Using a five-year model, new research from Broadridge Financial Solutions has found that financial advisors and wealth managers are set to receive up to US$4.6 billion in incremental fee revenue through cryptocurrency. And while interest in crypto is commonly ascribed to younger investors, research from Gemini pegs the average age of crypto investors at 38, while the average “crypt-curious” individual is 44.
“[M]anagers and advisors may lose existing clients and assets if investors do not view them as having a viable cryptocurrency solution,” said Uday Singh, managing director and head of Broadridge Consulting Services, and Mike Tropeano, senior director and engagement manager for the Broadridge Wealth Consulting Practice, in a piece published by Barron’s.
Referencing Gemini’s findings, Singh and Tropeano said nearly four fifths of U.S. crypto holders (77%) are younger than 45, and many are set to benefit from the ongoing massive intergenerational transfer of wealth. Another 20 million U.S. adults, the survey found, will enter the crypto market “very soon.”

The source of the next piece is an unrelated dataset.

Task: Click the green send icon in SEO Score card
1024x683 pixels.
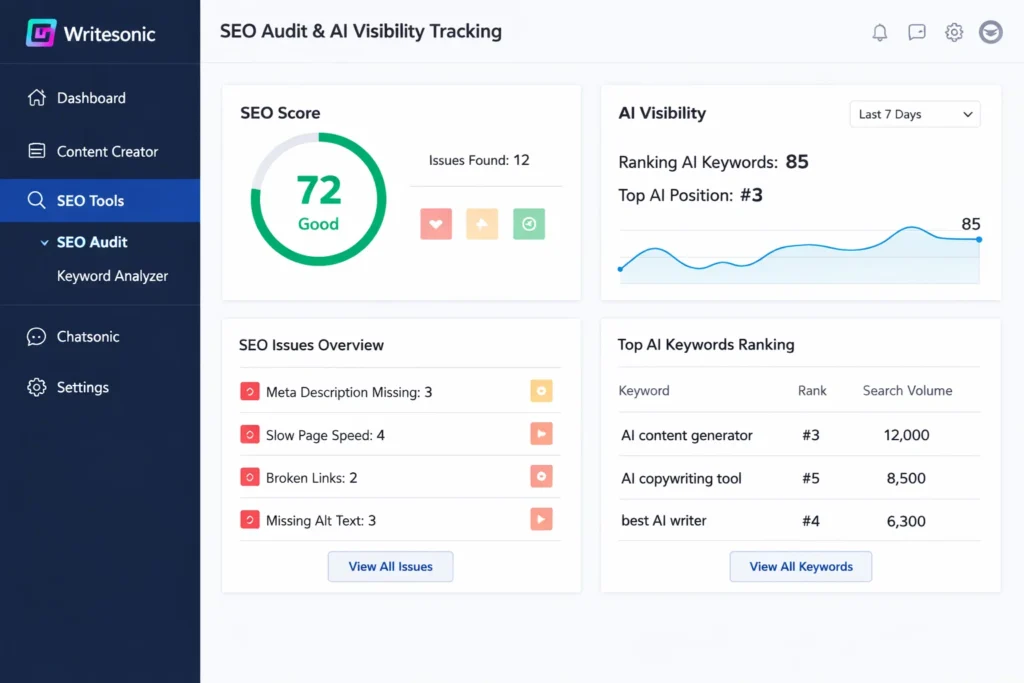Action: click(529, 223)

To retain the assets of crypto-involved clients, the two encouraged advisors to start thinking about working with a liquidity provider that can offer a wide variety of coins, and is nimble enough to expand into new coins as they come into market. Advisors must also decide on a custodian, the duo added, while considering factors such as security, costing model, and ability to meet service needs.
“Other guidelines [in custodian selection] include developing an understanding how instant settlement will work and considering the impact to clients of maintaining cash balances at the provider,” Singh and Tropeano added.
With respect to the actual client conversations around crypto, a note from Capital Group about bitcoin offers some suggestions. According to Barbara Burtin, an equity investment analyst at the firm, advisors should encourage clients to dedicate just a small portion of their portfolio to the mainstay cryptocurrency given its extreme volatility. Douglas Upton, another equity investment analyst, said investors should also be informed of its limitations, including its limited practicality from a power-consumption perspective and the low likelihood of government-sanctioned usage without regulatory controls.
Ninou Sarwono, an emerging technologies specialist at Capital Group, emphasized the groundbreaking potential of the tech underlying bitcoin. And at the more practical level, Burtin said exploring controlled bitcoin use with clients could unlock valuable insights into their actual risk tolerance.
“Behaviour is so important when investing,” she said. “It’s more than Bitcoin. It’s a social experiment.”